• About this task: Please restate, word for word, the lines below that begin at the one with "Click the Nana Banana logo icon" and end at the one with "You are a computer-use agent. 1384x660". Leave out all other lines.

[Stored items]
● ● ● ●
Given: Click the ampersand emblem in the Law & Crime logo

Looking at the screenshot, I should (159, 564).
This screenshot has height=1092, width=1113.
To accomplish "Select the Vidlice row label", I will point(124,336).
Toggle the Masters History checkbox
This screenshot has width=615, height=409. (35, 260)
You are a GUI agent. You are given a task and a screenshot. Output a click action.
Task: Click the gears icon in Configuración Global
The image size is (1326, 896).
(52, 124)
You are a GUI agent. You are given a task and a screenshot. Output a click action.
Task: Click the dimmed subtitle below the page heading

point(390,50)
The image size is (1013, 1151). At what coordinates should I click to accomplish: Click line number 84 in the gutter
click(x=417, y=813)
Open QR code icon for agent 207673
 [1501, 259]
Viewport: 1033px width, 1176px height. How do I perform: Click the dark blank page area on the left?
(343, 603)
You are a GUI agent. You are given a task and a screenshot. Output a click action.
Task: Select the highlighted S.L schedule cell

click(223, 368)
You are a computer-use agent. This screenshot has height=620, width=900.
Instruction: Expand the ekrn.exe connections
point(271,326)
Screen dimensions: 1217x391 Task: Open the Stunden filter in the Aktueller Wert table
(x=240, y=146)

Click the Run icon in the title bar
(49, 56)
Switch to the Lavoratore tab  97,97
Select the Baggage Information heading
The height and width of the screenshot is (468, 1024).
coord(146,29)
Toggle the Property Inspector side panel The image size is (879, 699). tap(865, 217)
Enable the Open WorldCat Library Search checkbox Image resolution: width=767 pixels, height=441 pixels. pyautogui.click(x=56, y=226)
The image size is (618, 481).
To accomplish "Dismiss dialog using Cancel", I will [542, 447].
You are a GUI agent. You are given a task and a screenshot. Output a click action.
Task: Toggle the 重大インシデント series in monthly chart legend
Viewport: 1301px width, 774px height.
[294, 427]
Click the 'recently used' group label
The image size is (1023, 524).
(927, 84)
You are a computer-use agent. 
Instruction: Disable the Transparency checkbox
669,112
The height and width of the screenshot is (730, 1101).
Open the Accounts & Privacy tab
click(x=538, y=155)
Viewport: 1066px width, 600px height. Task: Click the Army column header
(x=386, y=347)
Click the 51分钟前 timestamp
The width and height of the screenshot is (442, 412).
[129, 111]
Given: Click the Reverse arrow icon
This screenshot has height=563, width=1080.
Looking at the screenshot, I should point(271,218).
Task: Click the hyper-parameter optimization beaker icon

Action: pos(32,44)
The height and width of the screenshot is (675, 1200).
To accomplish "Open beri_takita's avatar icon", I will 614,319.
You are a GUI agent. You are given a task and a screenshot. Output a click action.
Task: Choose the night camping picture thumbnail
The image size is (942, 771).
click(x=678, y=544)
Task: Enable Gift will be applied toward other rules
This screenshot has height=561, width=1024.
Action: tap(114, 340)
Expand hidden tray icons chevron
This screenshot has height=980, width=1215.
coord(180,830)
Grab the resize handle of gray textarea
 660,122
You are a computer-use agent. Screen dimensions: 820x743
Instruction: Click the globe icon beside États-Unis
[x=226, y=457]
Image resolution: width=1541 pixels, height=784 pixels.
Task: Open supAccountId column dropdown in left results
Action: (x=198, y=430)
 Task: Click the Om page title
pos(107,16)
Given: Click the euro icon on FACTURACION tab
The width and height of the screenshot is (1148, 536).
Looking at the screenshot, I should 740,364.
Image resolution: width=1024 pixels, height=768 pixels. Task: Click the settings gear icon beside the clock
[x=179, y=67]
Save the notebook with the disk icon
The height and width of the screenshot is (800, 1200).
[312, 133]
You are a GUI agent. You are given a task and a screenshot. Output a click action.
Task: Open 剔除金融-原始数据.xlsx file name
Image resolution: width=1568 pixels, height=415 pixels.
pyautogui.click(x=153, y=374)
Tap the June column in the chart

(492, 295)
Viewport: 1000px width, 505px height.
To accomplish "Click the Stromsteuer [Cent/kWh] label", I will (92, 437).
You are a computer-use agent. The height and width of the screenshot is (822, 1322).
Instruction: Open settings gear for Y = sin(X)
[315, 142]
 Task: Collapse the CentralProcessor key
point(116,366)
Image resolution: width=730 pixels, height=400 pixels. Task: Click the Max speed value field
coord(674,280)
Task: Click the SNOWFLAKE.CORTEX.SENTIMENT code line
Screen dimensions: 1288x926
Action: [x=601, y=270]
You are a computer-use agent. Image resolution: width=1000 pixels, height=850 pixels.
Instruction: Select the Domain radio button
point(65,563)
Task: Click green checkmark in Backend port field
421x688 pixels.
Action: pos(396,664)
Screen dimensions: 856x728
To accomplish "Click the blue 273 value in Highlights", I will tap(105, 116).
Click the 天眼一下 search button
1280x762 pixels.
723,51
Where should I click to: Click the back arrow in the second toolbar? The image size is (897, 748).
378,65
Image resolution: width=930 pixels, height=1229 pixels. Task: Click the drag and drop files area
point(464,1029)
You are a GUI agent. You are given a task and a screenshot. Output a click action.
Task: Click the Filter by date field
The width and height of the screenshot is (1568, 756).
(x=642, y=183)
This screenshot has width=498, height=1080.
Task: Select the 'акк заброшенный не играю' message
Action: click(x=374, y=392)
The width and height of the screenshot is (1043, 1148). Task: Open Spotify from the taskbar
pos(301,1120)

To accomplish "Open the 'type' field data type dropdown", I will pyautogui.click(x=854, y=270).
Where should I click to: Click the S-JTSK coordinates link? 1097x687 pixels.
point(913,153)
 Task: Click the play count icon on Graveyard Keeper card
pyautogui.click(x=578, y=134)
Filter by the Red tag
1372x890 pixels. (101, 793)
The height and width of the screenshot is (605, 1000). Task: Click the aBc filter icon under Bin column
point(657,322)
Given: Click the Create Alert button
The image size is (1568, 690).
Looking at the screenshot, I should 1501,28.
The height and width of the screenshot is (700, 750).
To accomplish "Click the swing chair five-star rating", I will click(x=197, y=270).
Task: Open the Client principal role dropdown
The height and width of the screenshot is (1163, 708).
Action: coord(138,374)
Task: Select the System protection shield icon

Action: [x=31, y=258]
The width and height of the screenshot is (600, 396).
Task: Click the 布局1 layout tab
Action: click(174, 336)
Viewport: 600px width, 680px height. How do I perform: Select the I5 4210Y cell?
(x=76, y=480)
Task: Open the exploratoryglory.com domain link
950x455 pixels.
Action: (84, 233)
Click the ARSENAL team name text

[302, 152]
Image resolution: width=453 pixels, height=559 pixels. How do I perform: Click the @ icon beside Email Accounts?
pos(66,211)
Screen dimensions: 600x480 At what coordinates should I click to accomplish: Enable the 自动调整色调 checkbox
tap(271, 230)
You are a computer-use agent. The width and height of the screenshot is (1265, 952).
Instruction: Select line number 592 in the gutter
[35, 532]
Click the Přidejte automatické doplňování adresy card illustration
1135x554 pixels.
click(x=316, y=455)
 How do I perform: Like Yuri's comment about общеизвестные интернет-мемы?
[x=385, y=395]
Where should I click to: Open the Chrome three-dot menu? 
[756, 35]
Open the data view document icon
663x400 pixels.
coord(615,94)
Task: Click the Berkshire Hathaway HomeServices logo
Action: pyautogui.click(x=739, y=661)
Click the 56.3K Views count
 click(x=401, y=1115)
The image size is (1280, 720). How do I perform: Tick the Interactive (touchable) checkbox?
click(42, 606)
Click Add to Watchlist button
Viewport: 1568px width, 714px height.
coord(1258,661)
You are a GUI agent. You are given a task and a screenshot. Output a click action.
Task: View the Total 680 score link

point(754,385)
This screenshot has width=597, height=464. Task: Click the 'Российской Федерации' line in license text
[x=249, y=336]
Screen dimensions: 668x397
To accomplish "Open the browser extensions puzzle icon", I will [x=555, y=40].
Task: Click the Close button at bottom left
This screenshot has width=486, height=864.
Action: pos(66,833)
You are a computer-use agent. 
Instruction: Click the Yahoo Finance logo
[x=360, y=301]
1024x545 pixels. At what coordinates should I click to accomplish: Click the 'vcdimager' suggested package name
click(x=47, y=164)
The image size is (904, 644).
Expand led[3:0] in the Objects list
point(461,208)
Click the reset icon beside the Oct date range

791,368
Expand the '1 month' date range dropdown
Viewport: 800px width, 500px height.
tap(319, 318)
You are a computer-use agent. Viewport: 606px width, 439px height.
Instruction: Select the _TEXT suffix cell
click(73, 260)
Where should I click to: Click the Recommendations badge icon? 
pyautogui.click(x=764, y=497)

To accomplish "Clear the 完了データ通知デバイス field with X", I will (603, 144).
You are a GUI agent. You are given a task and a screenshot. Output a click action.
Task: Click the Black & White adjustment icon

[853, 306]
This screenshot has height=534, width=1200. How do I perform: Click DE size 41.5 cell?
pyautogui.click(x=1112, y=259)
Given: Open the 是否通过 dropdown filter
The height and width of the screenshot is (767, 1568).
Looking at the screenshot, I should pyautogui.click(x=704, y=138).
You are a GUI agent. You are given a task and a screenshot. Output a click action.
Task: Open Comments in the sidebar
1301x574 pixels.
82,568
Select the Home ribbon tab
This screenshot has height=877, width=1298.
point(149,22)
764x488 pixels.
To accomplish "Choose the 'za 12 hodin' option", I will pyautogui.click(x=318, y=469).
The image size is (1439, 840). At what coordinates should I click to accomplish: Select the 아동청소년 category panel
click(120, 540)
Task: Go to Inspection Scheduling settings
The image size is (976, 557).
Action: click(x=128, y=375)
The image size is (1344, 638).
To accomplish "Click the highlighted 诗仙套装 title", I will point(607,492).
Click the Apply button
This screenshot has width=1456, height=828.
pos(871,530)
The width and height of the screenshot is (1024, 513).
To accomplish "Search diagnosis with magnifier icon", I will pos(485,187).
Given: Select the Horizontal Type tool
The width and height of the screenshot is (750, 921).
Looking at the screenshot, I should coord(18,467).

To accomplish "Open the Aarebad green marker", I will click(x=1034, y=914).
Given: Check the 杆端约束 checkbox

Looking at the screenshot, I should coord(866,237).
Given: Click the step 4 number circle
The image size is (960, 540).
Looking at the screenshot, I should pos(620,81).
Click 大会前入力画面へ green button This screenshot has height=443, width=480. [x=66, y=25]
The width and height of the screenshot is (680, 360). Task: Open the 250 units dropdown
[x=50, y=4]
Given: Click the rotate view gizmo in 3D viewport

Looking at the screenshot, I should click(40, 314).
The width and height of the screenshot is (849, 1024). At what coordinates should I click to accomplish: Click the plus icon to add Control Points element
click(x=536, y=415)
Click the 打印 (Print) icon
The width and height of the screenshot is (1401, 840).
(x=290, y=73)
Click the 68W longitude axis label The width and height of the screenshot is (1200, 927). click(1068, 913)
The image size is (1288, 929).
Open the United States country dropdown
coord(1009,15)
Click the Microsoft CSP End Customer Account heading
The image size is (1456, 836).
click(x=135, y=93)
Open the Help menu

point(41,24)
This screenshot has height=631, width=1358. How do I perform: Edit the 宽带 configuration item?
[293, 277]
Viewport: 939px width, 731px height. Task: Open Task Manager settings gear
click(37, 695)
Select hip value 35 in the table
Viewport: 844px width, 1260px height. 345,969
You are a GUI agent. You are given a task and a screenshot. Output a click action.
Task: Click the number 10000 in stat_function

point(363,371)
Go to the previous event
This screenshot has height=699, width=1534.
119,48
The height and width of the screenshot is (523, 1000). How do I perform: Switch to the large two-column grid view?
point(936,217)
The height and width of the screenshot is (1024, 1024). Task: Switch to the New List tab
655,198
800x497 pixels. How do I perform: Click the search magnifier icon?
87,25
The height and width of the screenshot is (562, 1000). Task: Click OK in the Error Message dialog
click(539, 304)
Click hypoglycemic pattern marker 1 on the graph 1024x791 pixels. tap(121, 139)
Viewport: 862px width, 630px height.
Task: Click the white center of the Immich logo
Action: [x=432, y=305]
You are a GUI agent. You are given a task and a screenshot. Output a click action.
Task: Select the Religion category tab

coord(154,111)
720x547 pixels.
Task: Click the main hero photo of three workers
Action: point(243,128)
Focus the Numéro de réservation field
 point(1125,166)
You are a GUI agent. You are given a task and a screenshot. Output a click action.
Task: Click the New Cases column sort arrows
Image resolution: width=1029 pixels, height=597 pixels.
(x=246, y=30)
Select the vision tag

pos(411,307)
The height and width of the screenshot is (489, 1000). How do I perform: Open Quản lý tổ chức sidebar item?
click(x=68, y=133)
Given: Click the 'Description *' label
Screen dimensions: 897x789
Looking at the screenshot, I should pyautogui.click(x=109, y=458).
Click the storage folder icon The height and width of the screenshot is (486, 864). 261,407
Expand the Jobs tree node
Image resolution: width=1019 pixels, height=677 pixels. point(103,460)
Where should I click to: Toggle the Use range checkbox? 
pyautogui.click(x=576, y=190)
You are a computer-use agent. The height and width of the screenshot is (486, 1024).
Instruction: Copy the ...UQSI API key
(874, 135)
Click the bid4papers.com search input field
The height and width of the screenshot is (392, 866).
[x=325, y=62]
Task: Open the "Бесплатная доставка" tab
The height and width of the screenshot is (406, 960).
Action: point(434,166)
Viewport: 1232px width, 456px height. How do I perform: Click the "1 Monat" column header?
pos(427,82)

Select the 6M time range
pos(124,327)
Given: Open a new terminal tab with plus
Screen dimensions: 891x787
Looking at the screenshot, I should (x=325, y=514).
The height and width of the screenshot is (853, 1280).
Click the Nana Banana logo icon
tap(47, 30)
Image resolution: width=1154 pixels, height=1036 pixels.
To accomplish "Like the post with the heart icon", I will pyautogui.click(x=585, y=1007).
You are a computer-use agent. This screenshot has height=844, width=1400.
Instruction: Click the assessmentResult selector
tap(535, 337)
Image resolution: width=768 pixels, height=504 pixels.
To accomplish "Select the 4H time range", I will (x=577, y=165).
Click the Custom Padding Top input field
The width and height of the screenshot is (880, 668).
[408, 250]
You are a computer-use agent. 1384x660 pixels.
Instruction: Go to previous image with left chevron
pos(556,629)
● ● ● ●
• Answer section:
Click the Nana Banana logo icon
tap(47, 30)
Image resolution: width=1154 pixels, height=1036 pixels.
To accomplish "Like the post with the heart icon", I will pyautogui.click(x=585, y=1007).
You are a computer-use agent. This screenshot has height=844, width=1400.
Instruction: Click the assessmentResult selector
tap(535, 337)
Image resolution: width=768 pixels, height=504 pixels.
To accomplish "Select the 4H time range", I will (x=577, y=165).
Click the Custom Padding Top input field
The width and height of the screenshot is (880, 668).
[408, 250]
You are a computer-use agent. 1384x660 pixels.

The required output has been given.